The global economic zeitgeist has shifted.
A decade on from the financial crisis, the world economy can at last see over the hill and make out the features of the “Promised Land” called normalisation.
There is a palpable sense that the world economy has crossed three important lines.
First, that it is finally achieving synchronised growth across the globe, from the US, to the Eurozone, to China and Japan.
Second, that it has attained escape velocity, by which I mean the commercial banking system is deemed strong enough to sustain economic recovery, as flows into global bond markets by leading central banks turn from positive to negative.
Third, that the very gradual transition from quantitative easing to tightening will be manageable, and eased as investors reduce bond allocations and move into buoyant equities.
The difficulty with this story is that it fails to capture the complete picture. Significant downside risks to the global economy remain, and could indeed be intensifying.
There are three cautionary points I’ve made before in this column: the so-called Shiller CAPE (cyclically adjusted price earnings ratio) is on a par with the record levels seen in 1929, and the dotcom boom-bust in 2000; US stock market statistics show margin debt relative to GDP is at record highs; and price-earnings ratios for tech giants such as Amazon are at mind-blowing levels.
Space forbids a detailed analysis. These indicators are not without challenge, but none of them give any real indication of timing. Indeed, my expectation is that we will see more and more froth this year, with yet more records broken, as investors move away from bonds, but are scared to go to cash for fear of looking foolish.

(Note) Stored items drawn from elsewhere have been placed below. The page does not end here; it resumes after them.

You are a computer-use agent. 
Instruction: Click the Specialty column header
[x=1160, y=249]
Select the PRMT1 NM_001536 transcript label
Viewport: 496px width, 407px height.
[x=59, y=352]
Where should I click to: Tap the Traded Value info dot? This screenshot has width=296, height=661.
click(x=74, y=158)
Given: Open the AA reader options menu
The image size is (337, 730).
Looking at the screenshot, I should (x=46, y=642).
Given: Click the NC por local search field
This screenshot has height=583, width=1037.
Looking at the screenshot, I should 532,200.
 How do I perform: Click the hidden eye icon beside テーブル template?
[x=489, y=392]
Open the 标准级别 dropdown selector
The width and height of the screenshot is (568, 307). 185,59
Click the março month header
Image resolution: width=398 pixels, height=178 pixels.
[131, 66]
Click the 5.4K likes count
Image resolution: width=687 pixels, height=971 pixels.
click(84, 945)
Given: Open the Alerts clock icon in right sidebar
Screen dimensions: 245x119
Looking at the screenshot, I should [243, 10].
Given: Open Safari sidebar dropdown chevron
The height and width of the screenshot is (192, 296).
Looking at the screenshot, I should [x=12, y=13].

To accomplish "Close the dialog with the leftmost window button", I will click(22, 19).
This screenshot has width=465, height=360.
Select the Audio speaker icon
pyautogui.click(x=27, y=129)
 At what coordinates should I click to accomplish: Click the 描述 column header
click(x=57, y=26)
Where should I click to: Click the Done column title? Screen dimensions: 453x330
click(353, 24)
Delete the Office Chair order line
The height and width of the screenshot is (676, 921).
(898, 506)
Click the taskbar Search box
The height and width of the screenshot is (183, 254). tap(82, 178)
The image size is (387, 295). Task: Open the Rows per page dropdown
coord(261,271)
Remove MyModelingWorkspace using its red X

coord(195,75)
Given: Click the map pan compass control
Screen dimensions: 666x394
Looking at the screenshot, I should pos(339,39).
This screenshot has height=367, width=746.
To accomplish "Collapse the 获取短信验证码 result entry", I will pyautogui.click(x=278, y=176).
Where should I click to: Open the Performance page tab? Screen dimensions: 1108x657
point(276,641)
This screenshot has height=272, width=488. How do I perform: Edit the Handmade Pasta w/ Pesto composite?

This is a scenario written for Donald Trump. The danger of course is that financial markets will begin to believe their own rhetoric as well.
There is a fourth factor as well to consider. Over the past decade, Chinese non financial sector private debt has increased from $6 trillion to $29 trillion – 260 per cent of GDP. This is an astonishing increase, which almost certainly doesn’t fully capture exposure in the shadow banking system either.
Prior to the financial crisis, it was countries such as Spain and Ireland that displayed equivalent explosions in debt-to-GDP ratios, and were hardest hit subsequently. Here also of course there is a counter argument. China’s current account surplus and high savings rates mean that, unlike Spain’s experience for example, it is lending to itself. But debts still need to be serviced.
I’d be very surprised if any of these four factors impacted negatively in 2018. My fear is that an even bigger global bubble could burst in 2019.
The more immediate issue at home is what to do with interest rates. The Bank of England’s conditioning path for UK interest rates foresees a further 25 basis point increase this year and next. This gentle upward path assumes that inflation won’t surprise on the upside and will return towards the two per cent target in 2018-19. This is an entirely sensible view, reinforced by the fact that broad money supply growth M4x is currently around five per cent (year-on-year) – and strongly suggestive of benign inflationary pressures.
Yet again, though, there is more to the story. Post-Brexit sterling weakness could return if EU negotiations worsen or expectations of a populist Corbyn government increase. Faster global growth could send oil prices higher, with Brent crude increasing above $70 per barrel.
And on top of all these, the Phillips curve could re-assert itself in some form over 2018-19, despite evidence to the contrary thus far. The last time UK unemployment was at current levels, inflation stood at 24 per cent.
So what’s the takeaway? The global and UK economies don’t worry me this year, but I have real concerns about both next year.